Sunday, December 13, 2009

Discover a Memory House

Simonides of Ceos. a 6th century Greek poet-philosopher, spoke at a banquet to celebrate Scopas' victory in a chariot race.  His oration focused on the Gods, Castor and Pollux instead of the victor.  Scopas, in irritation, told Simonides he would only pay half the poet's fee. He should ask his two Gods to pay the rest. 

At this point, two men called Simonides out of the room.  When he left,  the palace collapsed and killed everyone. In amazement and relief, he thanked the Gods for "paying half his fee" and saving his life.

During the search for survivors, they asked Simonides to identify guests because of his exceptional memory. He did this by recalling their positions seated at the banquet table.  Later, Simonides expanded upon this ability to remember by designing what he called a "memory theatre." 

He created loci (plural of the Latin locus meaning place) in each room of his building. When he walked through the rooms mentally, he associated an item with each room.  By forming an image between what he wanted to recall and a feature of the locus, he created a linkage.  In retrieval, loci determined the desired memory.

The ability to map items and memories provides a way to discover ideas for poetry. When considering what to write about,  I travel back through houses experienced.  Then I begin with a freewrite and make sensory connections to my memory home. 

Here's a start:

 I  turn my key in the lock and hear the creak of the front door's opening. The door's strength reminds me of my father's hands who could break an apple in one twist.  I scurry up the stairs, feeling the nap of the maroon carpeting between my toes.  A scent of candle wax mingles with crackers to turn my head and bring memories of my mother's formal dinners. The Grandfather clock's chimes follow me up to the second floor.  My bedroom meets me with fresh ironing smells the sun brings through the curtains and horse sweat from my riding boots. My jacaranda tree blooms in lavender and teases me through the window.

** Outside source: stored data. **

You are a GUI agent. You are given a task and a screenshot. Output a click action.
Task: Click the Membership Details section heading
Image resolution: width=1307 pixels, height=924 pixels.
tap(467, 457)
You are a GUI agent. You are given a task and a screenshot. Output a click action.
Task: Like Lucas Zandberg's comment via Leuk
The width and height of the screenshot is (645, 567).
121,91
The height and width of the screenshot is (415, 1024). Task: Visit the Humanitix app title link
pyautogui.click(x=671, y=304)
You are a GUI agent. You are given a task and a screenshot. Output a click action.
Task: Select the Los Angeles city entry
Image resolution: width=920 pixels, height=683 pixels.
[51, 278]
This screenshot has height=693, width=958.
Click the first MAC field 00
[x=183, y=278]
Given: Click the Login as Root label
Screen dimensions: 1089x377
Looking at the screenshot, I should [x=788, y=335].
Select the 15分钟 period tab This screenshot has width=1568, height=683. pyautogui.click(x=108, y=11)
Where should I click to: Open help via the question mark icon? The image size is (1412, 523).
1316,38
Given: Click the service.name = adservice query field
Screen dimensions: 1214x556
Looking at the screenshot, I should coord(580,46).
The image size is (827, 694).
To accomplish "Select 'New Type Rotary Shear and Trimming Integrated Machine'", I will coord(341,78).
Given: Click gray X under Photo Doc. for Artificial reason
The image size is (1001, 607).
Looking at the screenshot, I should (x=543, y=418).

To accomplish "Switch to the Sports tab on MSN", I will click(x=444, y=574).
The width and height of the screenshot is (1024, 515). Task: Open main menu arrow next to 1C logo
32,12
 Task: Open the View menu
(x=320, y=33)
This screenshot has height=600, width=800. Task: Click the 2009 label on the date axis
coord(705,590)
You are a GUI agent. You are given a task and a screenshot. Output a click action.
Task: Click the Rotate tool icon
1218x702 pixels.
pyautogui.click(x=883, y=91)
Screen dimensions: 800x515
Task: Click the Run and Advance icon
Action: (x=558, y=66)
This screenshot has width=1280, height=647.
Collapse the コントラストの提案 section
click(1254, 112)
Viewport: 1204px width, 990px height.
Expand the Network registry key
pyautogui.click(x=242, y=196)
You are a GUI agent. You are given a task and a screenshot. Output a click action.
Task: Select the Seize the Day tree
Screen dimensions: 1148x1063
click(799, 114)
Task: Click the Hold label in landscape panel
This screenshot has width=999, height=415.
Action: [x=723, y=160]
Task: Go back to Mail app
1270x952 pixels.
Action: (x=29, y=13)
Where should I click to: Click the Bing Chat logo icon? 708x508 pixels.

Once I have created a map to connect rooms from the freewrite, I go back in and make additional notations to add  thoughts and feelings.  Additional freewrites will spur me in a variety of directions.  Several poems will results from the connections.

Creative Write:  Choose a home you have lived in for memory retrieval.  Make a chart of each room and select objects.  Then wander through each room and create a line of text that hitchhikes off the items. See where your memory takes you in sights, sound and scents.  After the initial freewrite, go in and make additional connections.